Havana, the capital of Cuba, has its present rooted in the history of various events like colonisation by Spanish conquests, revolutions and independence.
Today, various historical monuments stand here as a proof of the incidents and events that occurred in the past. The city has a colourful historical and cultural ambiance. The citizens of this Caribbean city are a helpful lot and have lots of exciting old tales to share. Have a look at the top three historical monuments in Cuba.
Old Havana (Habana Vieja)
Old Havana has been recognised as a World heritage Site by UNESCO and exudes old-world charm. Various buildings constructed in Baroque and Neoclassical styles ornate the area. Some of the highlights here are Castillo de la Real Fuerza, Plaza de Armas, Plaza Vieja and the magnificent Catedral de San Cristobal.

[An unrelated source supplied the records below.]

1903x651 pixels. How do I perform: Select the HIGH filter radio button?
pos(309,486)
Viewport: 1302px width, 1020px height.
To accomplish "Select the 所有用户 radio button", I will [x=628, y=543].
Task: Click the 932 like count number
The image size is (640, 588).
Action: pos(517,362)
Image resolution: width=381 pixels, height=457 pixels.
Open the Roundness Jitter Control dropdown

After visiting these monuments, head to the famous La Bodeguita del Medio, which had been of service to various renowned people such as Pablo Neruda, Ernest Hemingway, Gabriel Garcia Marquez and Josignacio. It is still known as a meeting place of poets, writers, musicians and artists.

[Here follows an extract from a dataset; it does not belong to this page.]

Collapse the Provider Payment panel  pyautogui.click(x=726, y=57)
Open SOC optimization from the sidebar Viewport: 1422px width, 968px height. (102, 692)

Fortaleza de San Carlos de la Cabana
Fortaleza de San Carlos de la Cabana, situated atop the La Cabana Hill is one of the most popular tourist destinations in Havana. Constructed in the 1770s, it was one of the largest and the costliest ports made by the Spanish during that time. Following the lead of the British Colonials, the Spanish built this fort which dominates the entrance to Havana. Le Cabana was used as a military prison during the regime of Batista and the headquarters for Che Guevera during the time of the revolution. The fort, has a number of museums today, amongst which, the most impressive one is the Museo de Comandancia del Che. At night, you will be able to witness the Ceremonia del Cañonazo, during which, several actors perform a cannon-firing ceremony wearing 19th century costumes.

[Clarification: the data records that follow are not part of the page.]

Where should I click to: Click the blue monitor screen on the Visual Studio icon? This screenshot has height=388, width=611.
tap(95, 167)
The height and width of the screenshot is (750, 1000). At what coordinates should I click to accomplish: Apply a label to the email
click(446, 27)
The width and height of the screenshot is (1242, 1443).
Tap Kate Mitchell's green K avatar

Finca La Vigia, San Francisco de Paula, Cuba
Finca la Vigia, located in San Francisco de Paula, about 15 kilometres from Havana, is famous for being a part-time home to Ernest Hemingway for about 20 years from 1939 to 1959. After Hemingway died, his temporary residence at Finca La Vigia was turned into the Museo Hemingway or the Hemingway Museum. The house is just as Hemingway had left it and contains around 8,000 books along with his typewriter, hunting trophies, paintings and other memorabilia. You can also take a stroll in the garden, where “Pilar” Hemingway’s fishing boat can be seen. The garden also has a pet cemetery where some of the beloved cats of Hemingway lie buried.